Objective.
Reproduce every line of the material below without changing anything.

Records supplied.
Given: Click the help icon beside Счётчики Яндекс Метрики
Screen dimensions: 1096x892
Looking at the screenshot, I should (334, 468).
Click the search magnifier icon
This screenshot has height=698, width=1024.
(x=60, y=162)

Task response.
Given: Click the help icon beside Счётчики Яндекс Метрики
Screen dimensions: 1096x892
Looking at the screenshot, I should (334, 468).
Click the search magnifier icon
This screenshot has height=698, width=1024.
(x=60, y=162)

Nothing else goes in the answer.